Archive for January, 2015

Mastering SQL Server 2014 Data Mining

January 24, 2015


I recently had the good fortune to collaborate with Amarpreet Bassan and Debarchan Sarkar from Microsoft in writing Mastering SQL Server 2014 Data Mining. This book is unique in that it covers all the major Microsoft tools for Data Warehousing, Data Mining, and Machine Learning. Each one of the tools is a major subject area and many books could be written about each one. For example just in the area of Data Warehousing there are multiple books devoted to each Data Warehousing subcategory (Microsoft BI Stack) i.e. SSIS (ETL), Dimensional Modeling (The Kimball Group), SSAS (OLAP), SSRS (Reporting), MDS (Master Data Management) etc…

Most books devoted to these topics are aimed to guide the beginner step-by-step through the process of building solutions with each of these tools. However, this book only devotes one chapter to these topics. In other words this book is not, for the most part, aimed at the absolute DW beginner. The table of contents is a good guide to determining the topics that the book chooses to focus on.

Note: I would highly recommend getting the digital version of the book as it has full color graphics which the print version does not. I would also highly recommend downloading the book’s code since this is not a step-by-step book and it would be very time consuming to reproduce every example from scratch.
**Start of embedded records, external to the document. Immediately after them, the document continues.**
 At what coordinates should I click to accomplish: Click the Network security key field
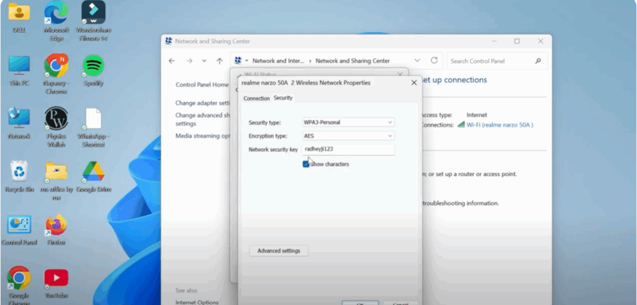point(348,149)
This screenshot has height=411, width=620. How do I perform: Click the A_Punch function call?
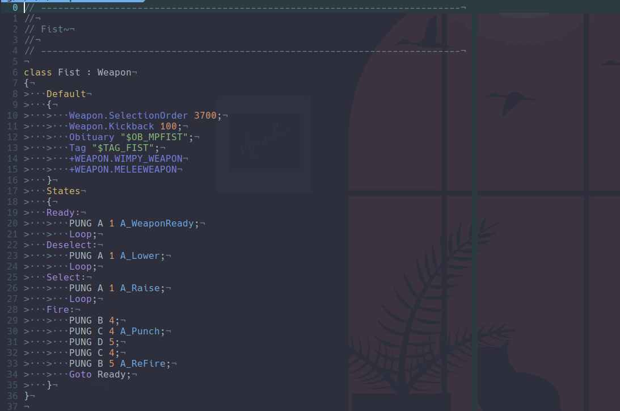click(140, 331)
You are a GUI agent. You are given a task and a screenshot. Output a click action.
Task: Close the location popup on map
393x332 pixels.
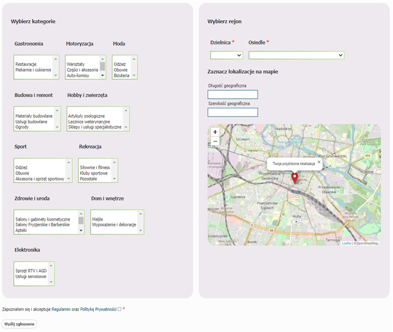click(x=318, y=162)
  1. Identifying, Staging, and Understanding Data
  2. Data Model Preparation and Deployment
  3. Tools of the Trade
  4. Preparing the Data
  5. Classification Models
  6. Segmentation and Association Models
  7. Sequence and Regression Models
  8. Data Mining Using Excel and Big Data
  9. Tuning the Models
  10. Troubleshooting


Below is a summary of the things from each chapter that I think are interesting and/or unique.
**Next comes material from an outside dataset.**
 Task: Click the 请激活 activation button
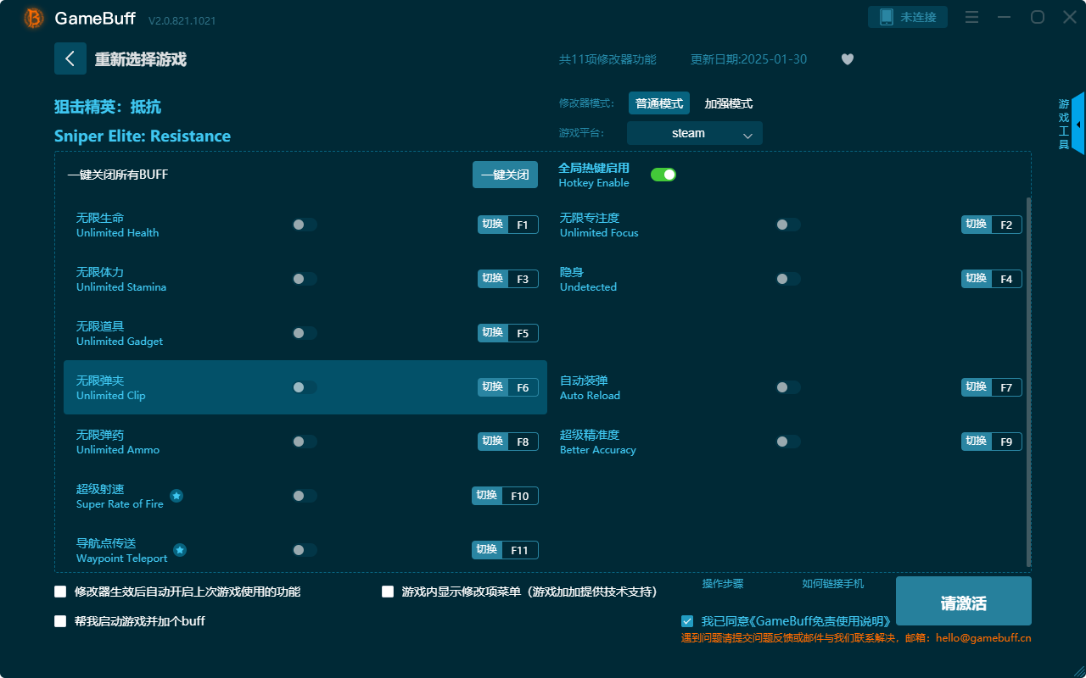(x=963, y=601)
Chapter 1 – Identifying, Staging, and Understanding Data

I like that several Adventure works based dimensional data loading scripts are provided in order to give the reader a taste of what a real world ETL process might look like. I wish I would had access to something like this over a decade ago when I was just starting with DW.
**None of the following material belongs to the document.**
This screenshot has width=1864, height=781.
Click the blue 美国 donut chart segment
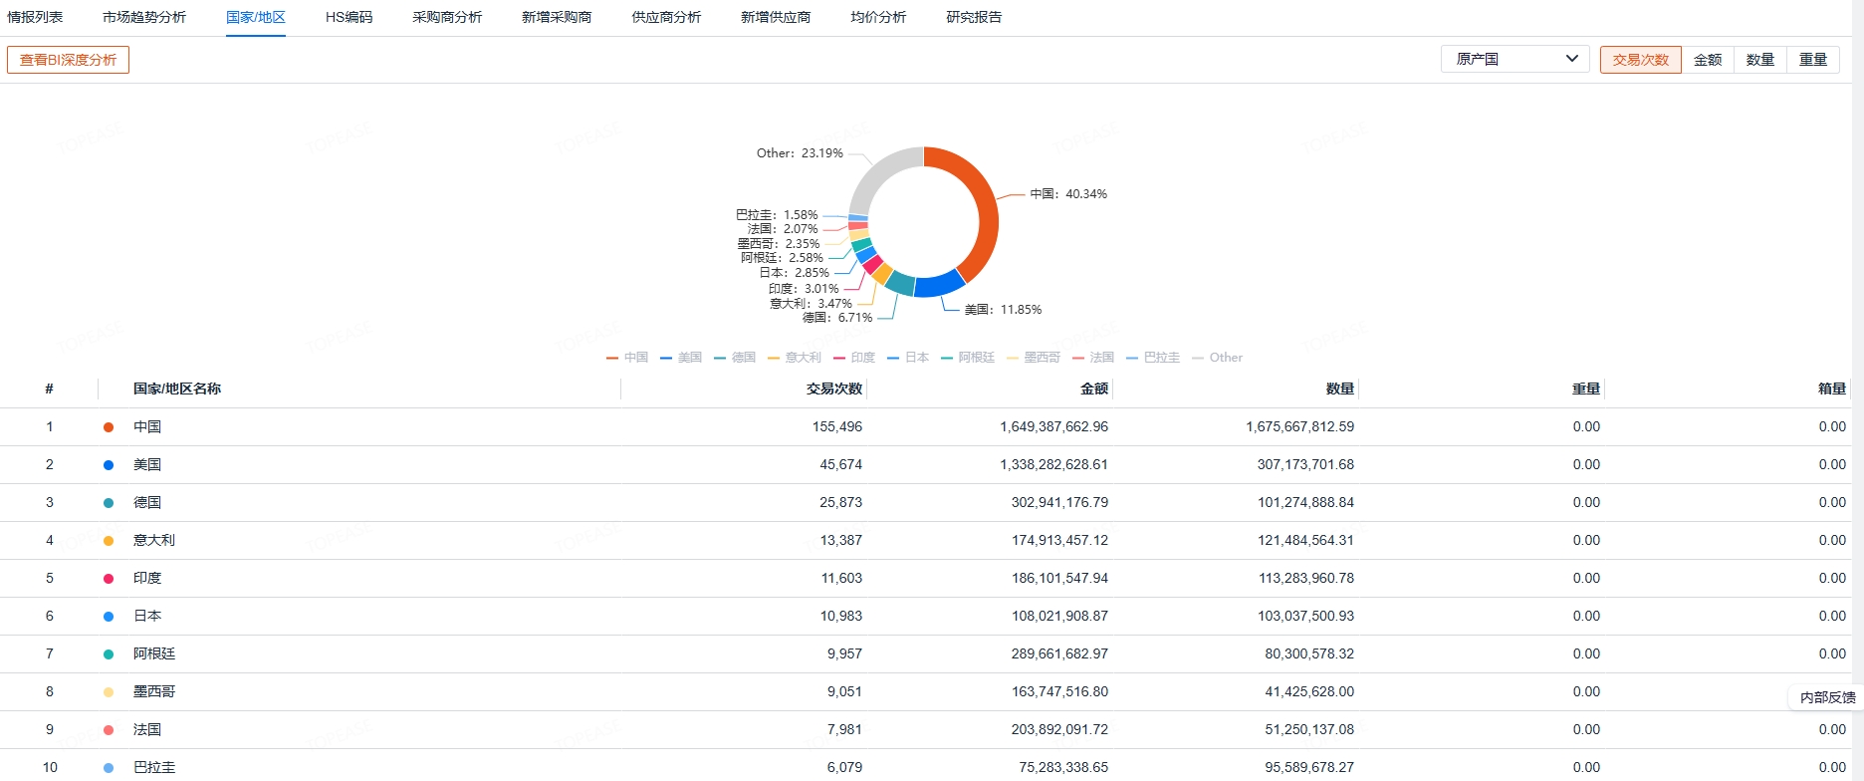pos(937,285)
Chapter 2 – Data Model Preparation and Deployment

This chapter makes references to several excellent outside sources that provide much more in-depth treatment of the topics discussed. Example:

Chapter 3 – Tools of the Trade

While this a brief introduction to the BI Stack. If you are not already familiar with it I would highly recommend pick up a more beginner oriented book. I do like that data warehousing is included in a data mining book because  in the real world I see too much separation between traditional IT/DW and Data Science/Data Mining/Statistics professionals. I believe that having both work together will only improve the final result.

Chapter 4 – Preparing the Data

I think that is it great that this chapter dives into the details of extracting data from Oracle and IBM. In the real world most data warehouses or data mining solutions do not extract all of their data from just one source (SQL Server).

Chapter 5 – Chapter 7

While these chapters provide a good over view of the various SQL Server Data Mining Algorithms. I really like that they also include techniques for tuning the algorithms in order improve their accuracy.

Chapter 8 – Data Mining Using Excel and Big Data

While the Data Mining plugin for excel has been around for a number years now this chapter as provides an in-depth discussion of the newer data mining tools as well, namely HDInsight and Azure Machine Learning. I would also highly recommend Predictive Analytics with Microsoft Azure Machine Learning: Build and Deploy Actionable Solutions in Minutes for those who are just getting started with AzureML.

Chapter 9 – Tuning the Models

This perhaps my favorite chapter because it uses real world data. No AdventureWorks insight!!! Plus the dataset (Housing Affordability Data System (HADS)) is also very interesting because I am looking at purchasing a house in the near future. I have spent many hours with the dataset making additional data mining discoveries than those covered in the book.